▶ [EXCERPTED TEXT]:
● ● ● ●

Sirtuin-3 activation by honokiol attenuated anesthesia/surgery-induced cognitive impairment and neuronal ferroptosis via inhibiting mitochondrial GPX4 acetylation.

BACKGROUND: Perioperative neurocognitive disorder (PND), a prevalent neurological complication in elderly patients following anesthesia and surgery, has recently been linked to ferroptosis as a central pathogenic mechanism. Sirtuin-3 (SIRT3), a NAD(+)-dependent deacetylase, exhibits neuroprotective properties in neurodegenerative disorders, including PND. However, its role in neuronal ferroptosis during PND remains unclear. This study investigates the impact of SIRT3 on ferroptosis modulation in PND and its underlying mechanism. METHODS: A murine model of PND was established using tibial fracture surgery under isoflurane anesthesia to assess SIRT3 expression and cognitive function. Mice were treated with Honokiol (HKL) or erastin to evaluate hippocampal ferroptosis. RNA sequencing (RNA-seq) was performed to identify the underlying neuroprotective mechanisms. In vitro, PC12 and HT22 cells were treated with erastin or HKL to analyze ferroptosis markers. GPX4 silencing in HT22 cells was used to validate the effect of HKL in modulating ferroptosis. Adeno-associated virus (AAV)-mediated overexpression of SIRT3 and Co-immunoprecipitation (Co-IP), were employed to further elucidate its mechanism in suppressing ferroptosis. RESULTS: SIRT3 expression was found to be reduced in the hippocampal CA1 and CA3 regions post-surgery. HKL alleviated cognitive decline by inhibiting ferroptosis, evidenced by suppression of iron accumulation, oxidative stress, and mitochondrial dysfunction. In erastin-treated PC12 and HT22 cells, HKL effectively counteracted ferroptosis, which was abolished by GPX4 silencing. SIRT3 overexpression in the mouse hippocampus suppressed anesthesia/surgery-induced neuronal ferroptosis. Mechanistically, HKL-activated SIRT3 upregulated mitochondrial GPX4 expression and reduced its acetylation, thereby inhibiting neuronal ferroptosis. CONCLUSIONS: SIRT3 activation by HKL alleviates hippocampal neuronal ferroptosis in PND by suppressing mitochondrial GPX4 acetylation, providing a novel therapeutic strategy for the management of PND.

● ● ● ●

▶ [ENTRIES SHOWN]:

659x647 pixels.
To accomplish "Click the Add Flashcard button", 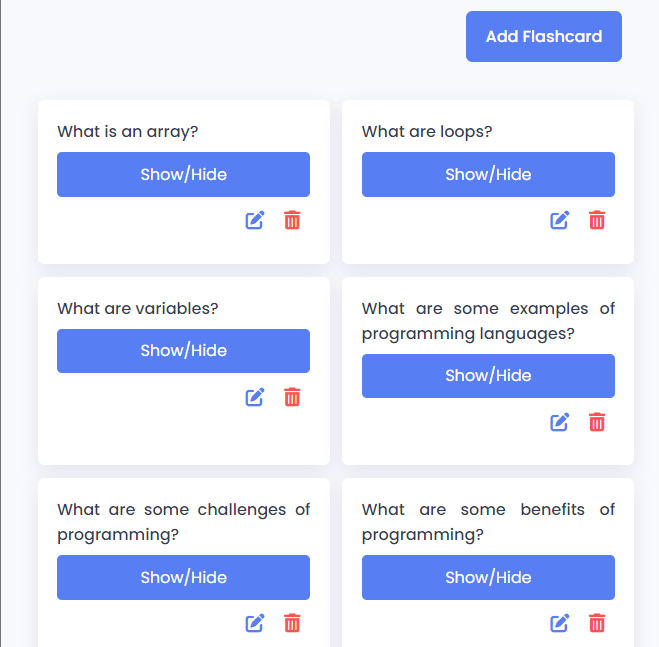I will click(x=543, y=37).
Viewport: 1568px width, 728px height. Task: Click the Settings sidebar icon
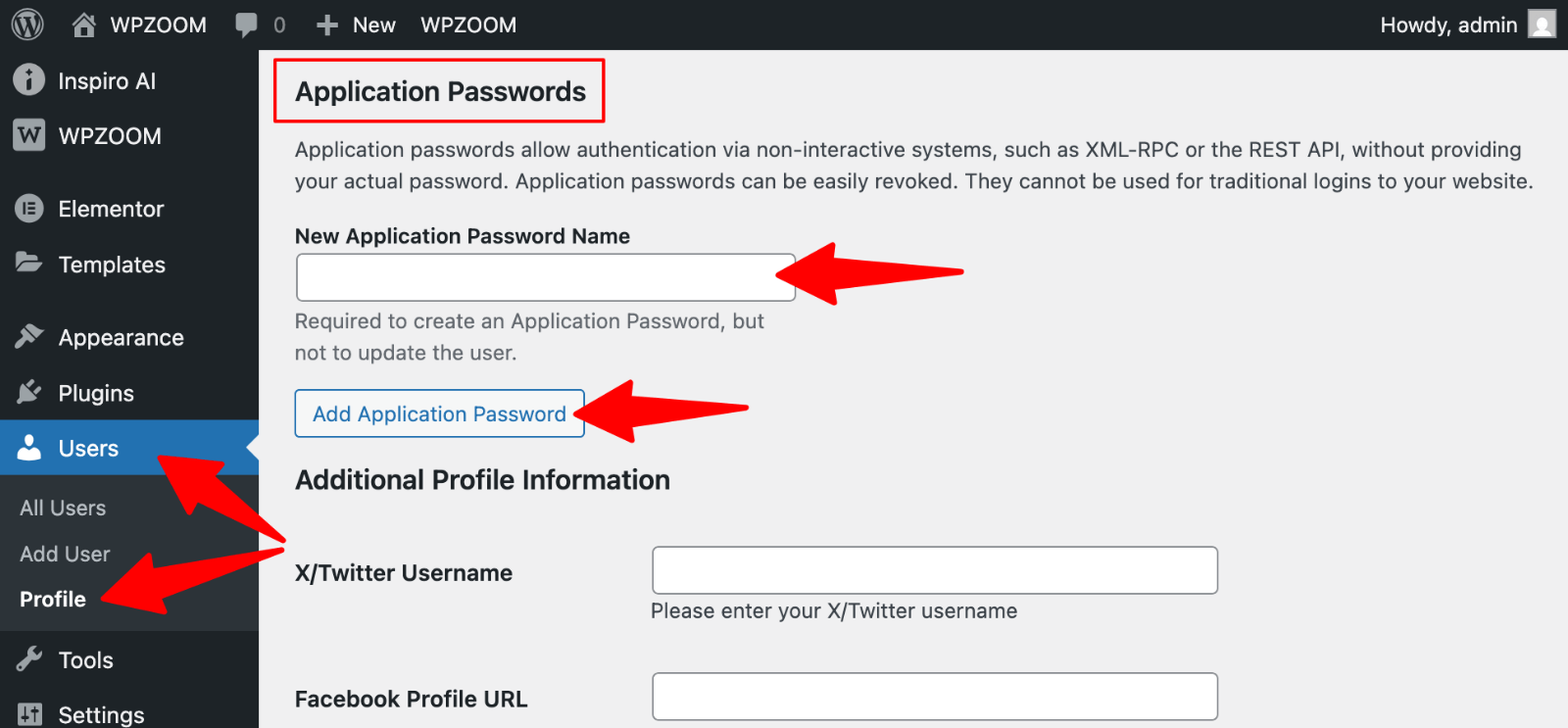tap(27, 714)
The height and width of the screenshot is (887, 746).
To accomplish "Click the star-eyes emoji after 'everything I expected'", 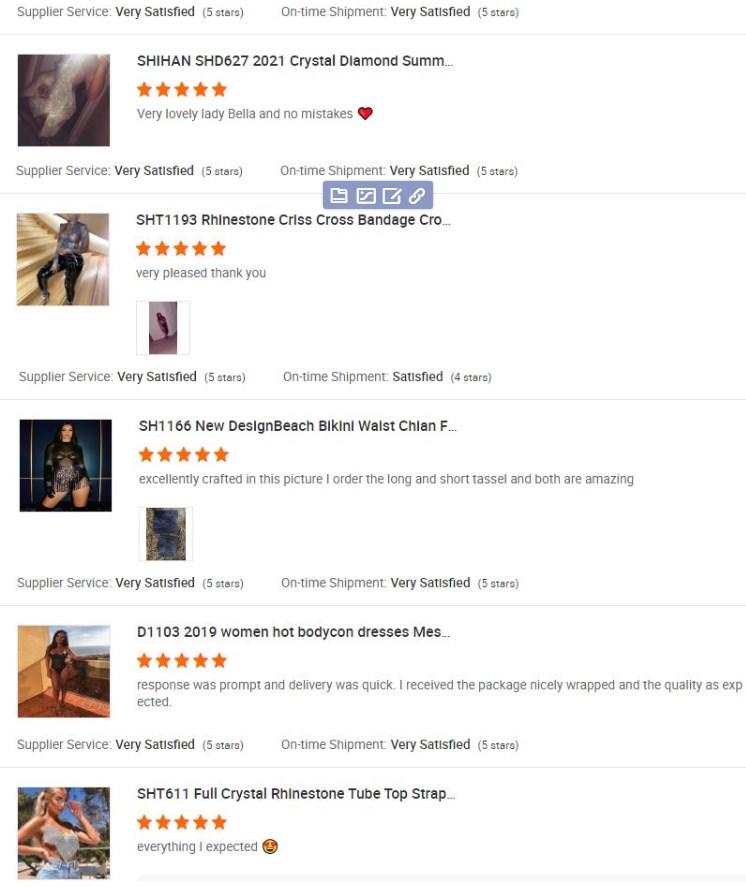I will (x=270, y=847).
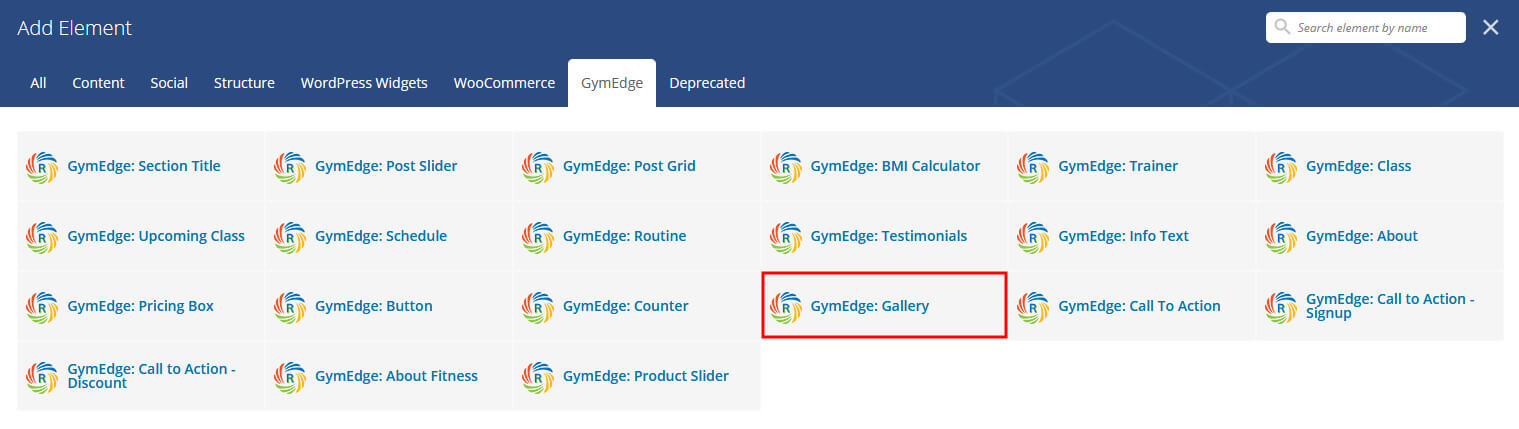Click the GymEdge: Counter element icon
Image resolution: width=1519 pixels, height=429 pixels.
tap(538, 306)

● ● ● ●

▶ [ASSIGNED TASK 1]:
Write out the part of the honokiol abstract from "Sirtuin-3 activation by" to "mitochondrial GPX4 acetylation.".
▶ [ASSIGNED TASK 2]:
In the honokiol abstract, which two cell lines were treated with erastin or HKL in vitro?
▶ [ASSIGNED TASK 3]:
Translate this sentence from the honokiol abstract into Spanish: "SIRT3 overexpression in the mouse hippocampus suppressed anesthesia/surgery-induced neuronal ferroptosis."
Work only from the honokiol abstract.

▶ [TASK SOLUTION 1]:
Sirtuin-3 activation by honokiol attenuated anesthesia/surgery-induced cognitive impairment and neuronal ferroptosis via inhibiting mitochondrial GPX4 acetylation.

▶ [TASK SOLUTION 2]:
PC12 and HT22 cells.

▶ [TASK SOLUTION 3]:
La sobreexpresión de SIRT3 en el hipocampo del ratón suprimió la ferroptosis neuronal inducida por anestesia/cirugía.